» **Target pointing data**:
________________________________________

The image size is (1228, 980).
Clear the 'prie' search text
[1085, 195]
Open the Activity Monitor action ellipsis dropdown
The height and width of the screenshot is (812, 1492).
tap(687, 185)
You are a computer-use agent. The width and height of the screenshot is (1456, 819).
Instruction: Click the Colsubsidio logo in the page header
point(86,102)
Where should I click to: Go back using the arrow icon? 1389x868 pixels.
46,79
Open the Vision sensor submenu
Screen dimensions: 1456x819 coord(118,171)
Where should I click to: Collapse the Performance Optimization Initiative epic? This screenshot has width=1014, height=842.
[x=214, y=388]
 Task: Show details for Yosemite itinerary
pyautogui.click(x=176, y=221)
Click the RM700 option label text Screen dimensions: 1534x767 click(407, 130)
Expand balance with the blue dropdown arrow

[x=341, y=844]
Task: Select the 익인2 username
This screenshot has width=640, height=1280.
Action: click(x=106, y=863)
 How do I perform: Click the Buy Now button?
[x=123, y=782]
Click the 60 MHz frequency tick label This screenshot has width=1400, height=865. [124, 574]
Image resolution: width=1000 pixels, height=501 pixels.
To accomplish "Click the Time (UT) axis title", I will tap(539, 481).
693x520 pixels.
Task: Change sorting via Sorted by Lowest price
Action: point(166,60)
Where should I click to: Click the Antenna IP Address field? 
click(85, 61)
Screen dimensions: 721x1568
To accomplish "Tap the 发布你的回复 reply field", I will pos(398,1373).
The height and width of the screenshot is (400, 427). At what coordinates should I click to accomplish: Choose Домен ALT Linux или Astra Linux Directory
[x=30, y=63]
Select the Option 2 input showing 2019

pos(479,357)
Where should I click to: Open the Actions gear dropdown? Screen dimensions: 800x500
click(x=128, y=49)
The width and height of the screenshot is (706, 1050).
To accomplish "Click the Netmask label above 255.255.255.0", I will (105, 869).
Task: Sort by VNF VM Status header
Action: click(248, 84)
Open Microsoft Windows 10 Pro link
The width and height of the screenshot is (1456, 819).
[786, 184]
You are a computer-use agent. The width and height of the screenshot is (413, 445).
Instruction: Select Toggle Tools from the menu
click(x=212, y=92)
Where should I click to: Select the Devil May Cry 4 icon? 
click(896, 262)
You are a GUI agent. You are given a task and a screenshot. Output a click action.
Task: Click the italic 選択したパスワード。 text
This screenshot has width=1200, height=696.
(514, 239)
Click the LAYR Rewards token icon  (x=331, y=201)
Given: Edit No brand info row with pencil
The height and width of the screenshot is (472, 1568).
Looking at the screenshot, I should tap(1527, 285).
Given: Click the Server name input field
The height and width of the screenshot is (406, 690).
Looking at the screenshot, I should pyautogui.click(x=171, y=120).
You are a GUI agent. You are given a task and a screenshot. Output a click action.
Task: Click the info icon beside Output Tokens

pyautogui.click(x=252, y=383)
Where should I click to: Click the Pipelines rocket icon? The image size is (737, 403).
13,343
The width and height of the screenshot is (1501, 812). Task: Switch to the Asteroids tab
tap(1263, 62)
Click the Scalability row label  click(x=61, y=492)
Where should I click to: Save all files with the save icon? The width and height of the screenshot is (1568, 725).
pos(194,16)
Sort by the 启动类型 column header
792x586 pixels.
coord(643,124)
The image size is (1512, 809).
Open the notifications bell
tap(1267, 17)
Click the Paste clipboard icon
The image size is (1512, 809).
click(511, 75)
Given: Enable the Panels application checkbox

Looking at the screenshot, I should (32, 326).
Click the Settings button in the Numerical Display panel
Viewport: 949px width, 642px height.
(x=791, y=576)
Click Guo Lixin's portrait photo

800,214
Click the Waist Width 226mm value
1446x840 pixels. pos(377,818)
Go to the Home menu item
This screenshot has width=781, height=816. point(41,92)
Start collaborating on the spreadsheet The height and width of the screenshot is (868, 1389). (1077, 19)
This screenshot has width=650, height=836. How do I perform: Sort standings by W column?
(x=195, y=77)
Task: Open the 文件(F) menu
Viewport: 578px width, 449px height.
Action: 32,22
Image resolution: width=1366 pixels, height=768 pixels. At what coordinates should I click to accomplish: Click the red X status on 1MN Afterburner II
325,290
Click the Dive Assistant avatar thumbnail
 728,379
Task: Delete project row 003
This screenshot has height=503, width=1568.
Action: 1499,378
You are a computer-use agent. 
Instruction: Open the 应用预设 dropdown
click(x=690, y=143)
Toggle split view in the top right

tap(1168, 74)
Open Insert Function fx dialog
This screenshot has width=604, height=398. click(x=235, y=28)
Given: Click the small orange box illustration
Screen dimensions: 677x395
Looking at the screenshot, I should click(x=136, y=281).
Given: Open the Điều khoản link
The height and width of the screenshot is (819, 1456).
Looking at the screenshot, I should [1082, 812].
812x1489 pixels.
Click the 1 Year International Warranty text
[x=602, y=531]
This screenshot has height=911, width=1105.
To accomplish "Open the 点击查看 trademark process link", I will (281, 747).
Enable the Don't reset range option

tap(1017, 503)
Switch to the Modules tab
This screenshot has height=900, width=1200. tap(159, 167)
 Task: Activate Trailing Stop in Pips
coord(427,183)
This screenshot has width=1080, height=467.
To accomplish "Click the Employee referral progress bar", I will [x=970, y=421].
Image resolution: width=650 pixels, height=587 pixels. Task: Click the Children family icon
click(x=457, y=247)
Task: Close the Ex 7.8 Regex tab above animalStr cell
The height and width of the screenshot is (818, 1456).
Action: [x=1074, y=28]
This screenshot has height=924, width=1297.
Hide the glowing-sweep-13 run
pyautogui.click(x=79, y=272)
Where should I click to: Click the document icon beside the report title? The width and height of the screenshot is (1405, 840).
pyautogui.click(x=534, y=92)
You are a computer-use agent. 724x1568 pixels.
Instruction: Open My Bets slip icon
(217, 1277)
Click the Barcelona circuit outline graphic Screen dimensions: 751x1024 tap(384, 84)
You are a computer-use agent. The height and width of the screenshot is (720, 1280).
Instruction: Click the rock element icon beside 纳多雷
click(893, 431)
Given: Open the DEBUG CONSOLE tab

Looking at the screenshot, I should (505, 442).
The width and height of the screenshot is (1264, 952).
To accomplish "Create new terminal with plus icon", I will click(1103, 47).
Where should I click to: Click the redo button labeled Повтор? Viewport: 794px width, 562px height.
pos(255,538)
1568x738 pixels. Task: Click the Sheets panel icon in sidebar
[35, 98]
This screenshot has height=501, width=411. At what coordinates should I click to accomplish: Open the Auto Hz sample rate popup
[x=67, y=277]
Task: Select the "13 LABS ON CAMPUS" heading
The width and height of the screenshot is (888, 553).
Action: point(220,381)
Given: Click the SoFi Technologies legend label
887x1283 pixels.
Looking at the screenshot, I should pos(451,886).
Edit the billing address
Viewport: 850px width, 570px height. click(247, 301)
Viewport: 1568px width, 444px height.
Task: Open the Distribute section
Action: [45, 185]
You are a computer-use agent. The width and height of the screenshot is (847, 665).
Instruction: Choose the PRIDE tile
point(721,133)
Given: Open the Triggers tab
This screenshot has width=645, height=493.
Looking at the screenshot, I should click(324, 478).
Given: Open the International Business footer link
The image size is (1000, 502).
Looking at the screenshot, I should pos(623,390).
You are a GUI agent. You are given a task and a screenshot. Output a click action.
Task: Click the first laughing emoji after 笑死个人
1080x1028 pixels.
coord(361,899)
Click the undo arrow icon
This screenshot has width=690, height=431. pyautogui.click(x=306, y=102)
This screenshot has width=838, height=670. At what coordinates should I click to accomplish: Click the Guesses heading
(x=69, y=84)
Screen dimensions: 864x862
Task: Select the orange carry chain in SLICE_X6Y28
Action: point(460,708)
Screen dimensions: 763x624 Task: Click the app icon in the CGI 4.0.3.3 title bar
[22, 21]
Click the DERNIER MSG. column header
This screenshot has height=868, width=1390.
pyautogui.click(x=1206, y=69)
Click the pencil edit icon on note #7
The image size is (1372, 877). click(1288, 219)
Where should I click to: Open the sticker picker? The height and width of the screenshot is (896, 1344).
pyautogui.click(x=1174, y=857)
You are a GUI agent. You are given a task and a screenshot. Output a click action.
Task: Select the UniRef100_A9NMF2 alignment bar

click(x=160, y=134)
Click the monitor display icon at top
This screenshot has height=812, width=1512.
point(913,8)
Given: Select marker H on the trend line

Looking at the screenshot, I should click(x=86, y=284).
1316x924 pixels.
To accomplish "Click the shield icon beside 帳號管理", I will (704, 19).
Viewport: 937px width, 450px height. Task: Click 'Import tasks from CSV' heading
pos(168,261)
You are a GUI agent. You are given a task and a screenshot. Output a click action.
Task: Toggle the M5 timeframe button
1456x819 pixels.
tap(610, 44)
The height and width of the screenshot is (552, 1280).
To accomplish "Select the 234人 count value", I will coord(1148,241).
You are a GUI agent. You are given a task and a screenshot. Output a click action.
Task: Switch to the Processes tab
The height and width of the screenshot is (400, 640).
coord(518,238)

________________________________________

Edit everything from the line containing "The height and width of the screenshot is (552, 1280)." down to the end of the data, changing "Processes tab" to "Performance tab" and keeping every other part the same. Give back only those lines.

» **Solution**:
The height and width of the screenshot is (552, 1280).
To accomplish "Select the 234人 count value", I will coord(1148,241).
You are a GUI agent. You are given a task and a screenshot. Output a click action.
Task: Switch to the Performance tab
The height and width of the screenshot is (400, 640).
coord(518,238)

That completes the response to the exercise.